%%

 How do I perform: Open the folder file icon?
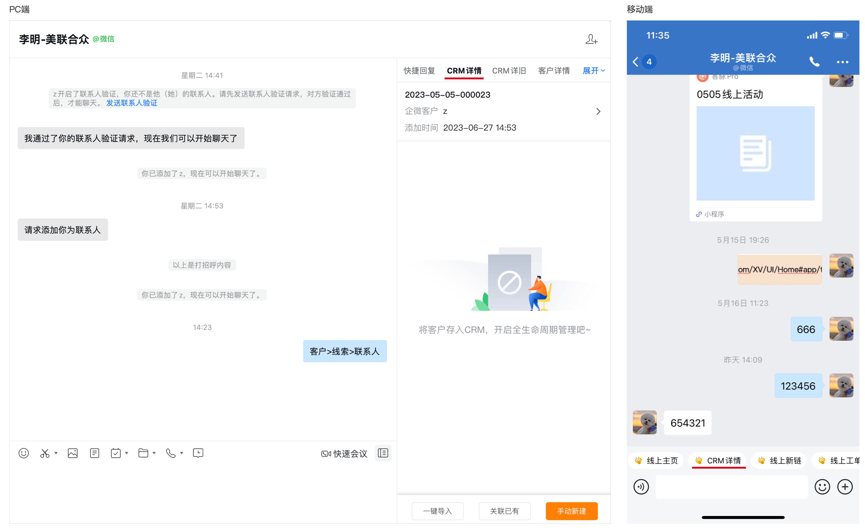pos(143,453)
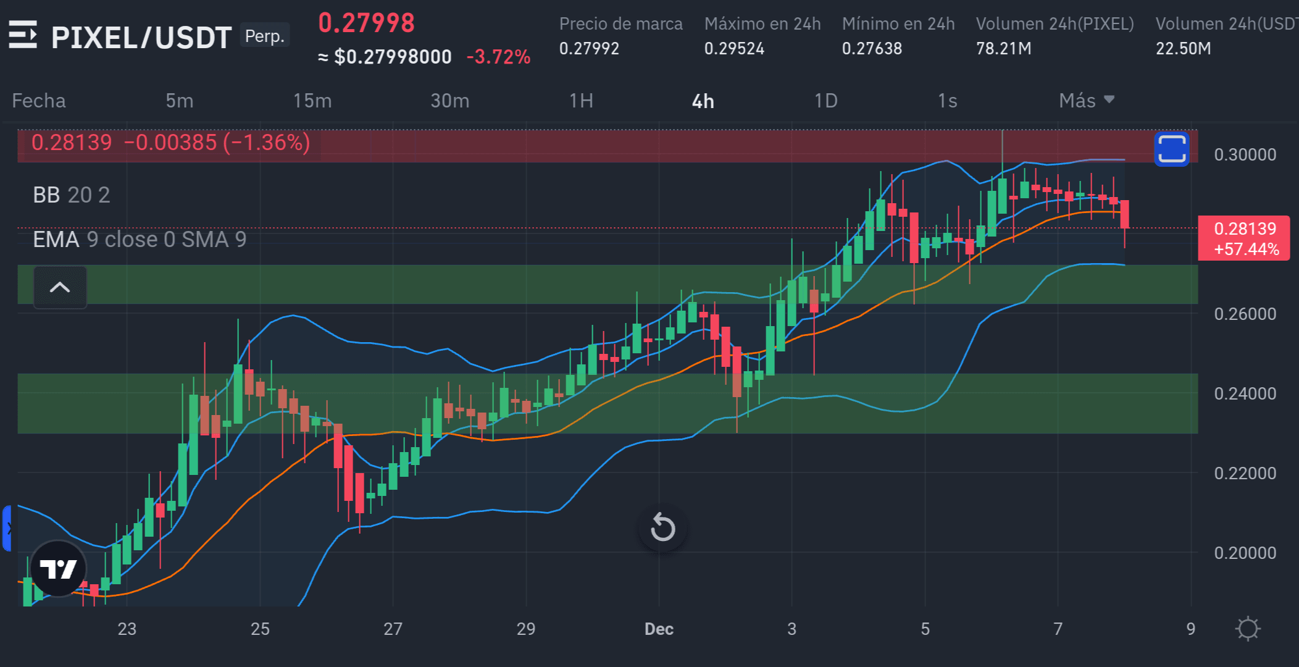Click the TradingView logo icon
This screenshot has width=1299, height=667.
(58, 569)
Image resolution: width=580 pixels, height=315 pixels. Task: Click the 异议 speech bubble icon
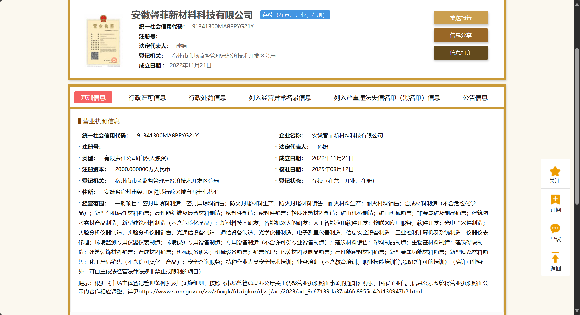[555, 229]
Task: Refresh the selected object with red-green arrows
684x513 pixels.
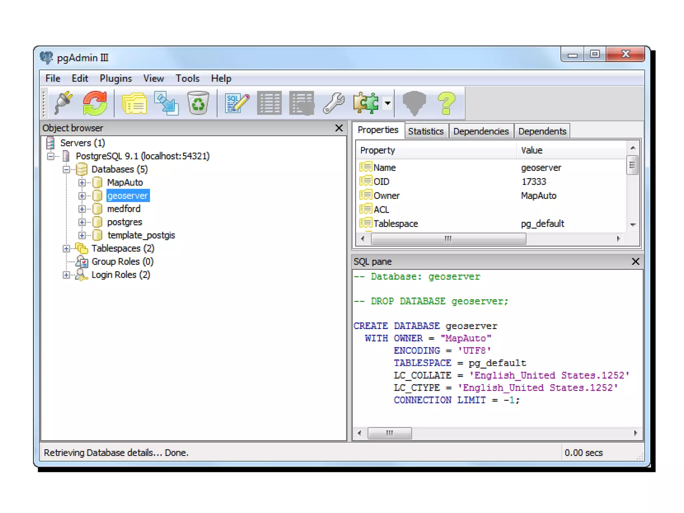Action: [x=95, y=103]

%%

* HOW TO COMPLETE THIS TASK
Copy out every entry exactly as written, but not the pictures.

* RESPONSE TO THIS EXERCISE
 How do I perform: Open the folder file icon?
pos(143,453)
Click the TradingView logo icon
This screenshot has width=1299, height=667.
(58, 569)
Image resolution: width=580 pixels, height=315 pixels. Task: Click the 异议 speech bubble icon
[555, 229]
Task: Refresh the selected object with red-green arrows
684x513 pixels.
Action: [x=95, y=103]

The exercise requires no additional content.